Shibumi features two bars, one for ramen and one for booze, and plenty of table seating. The vaulted ceilings and blue steel finishes give a slick overtone to some old-world elements, like the hand-burned wood panels to surround the ramen bar.
“A touch of modern with old world,” Stapelman said.
In September, CHS first reported on the Capitol Hill arrival of the “notorious” and “provocative” restauranteur.
Shibumi’s base is traditional ramen pork broth, which takes two and a half days to prepare. Stapelman said he starts with 100 quarts of stock, reduces it to 60, brings it back up to 100 through adding more bones, reduces it to 60 again, then a final reduction to 18 quarts.
“You want a consistency that makes your lips stick together,” he said. “It’s been a challenge to find great ramen soup.”
In preparation for opening day, Stapelman said he put 80 cases of bones in storage — a supply that will only last a few weeks.

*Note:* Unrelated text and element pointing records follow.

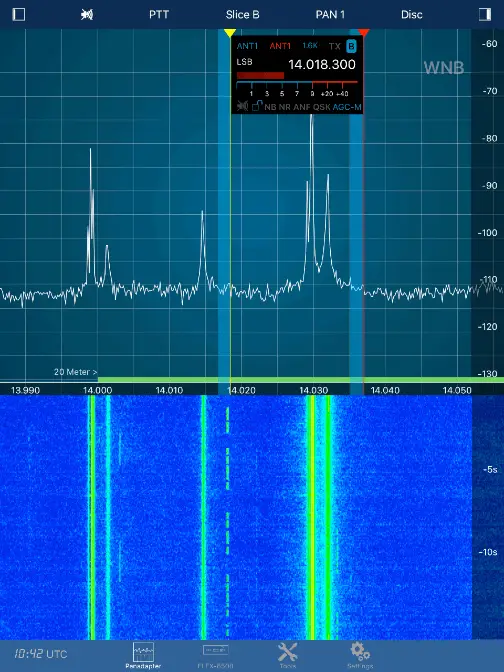504x672 pixels.
Task: Toggle ANF auto notch filter
Action: coord(302,107)
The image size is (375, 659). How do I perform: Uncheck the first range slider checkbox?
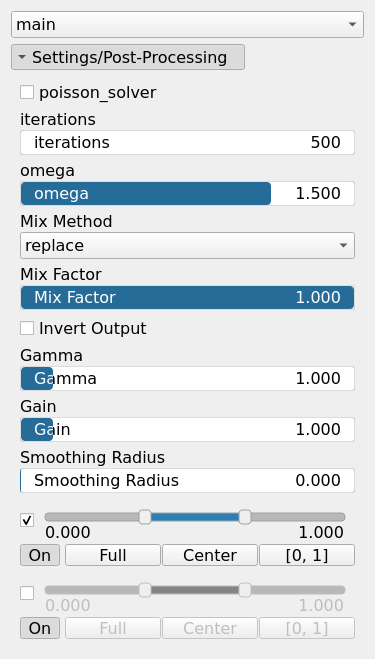coord(27,520)
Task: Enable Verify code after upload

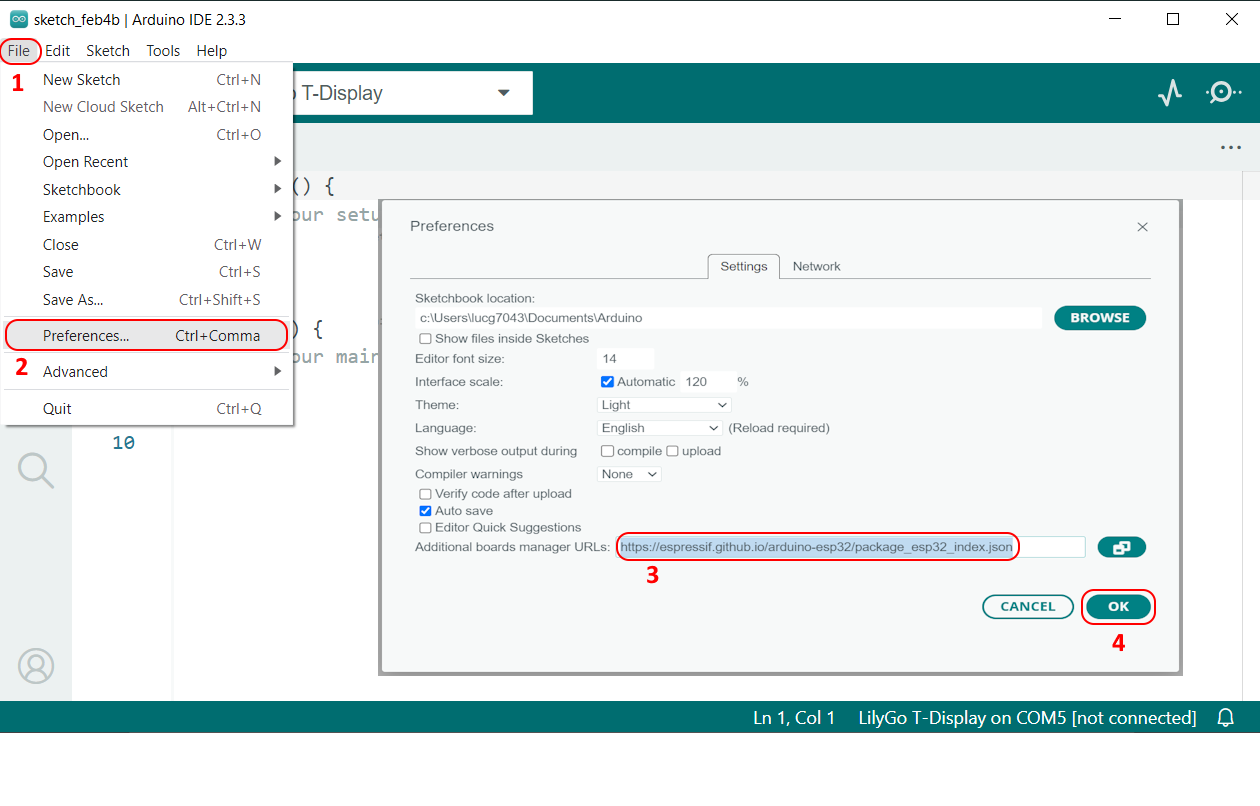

Japanese appetizers, small plates, and three types of Wagyu beef sold by the ounce round out the rest of the food menu. Shibumi also offers an impressive sake menu, but Stapelman said Shibumi’s substance is in the soup.
“We don’t want to become a craft cocktail bar, there are plenty of people doing it well already,” he said. “We’re focusing on old school Japanese food and country cooking.”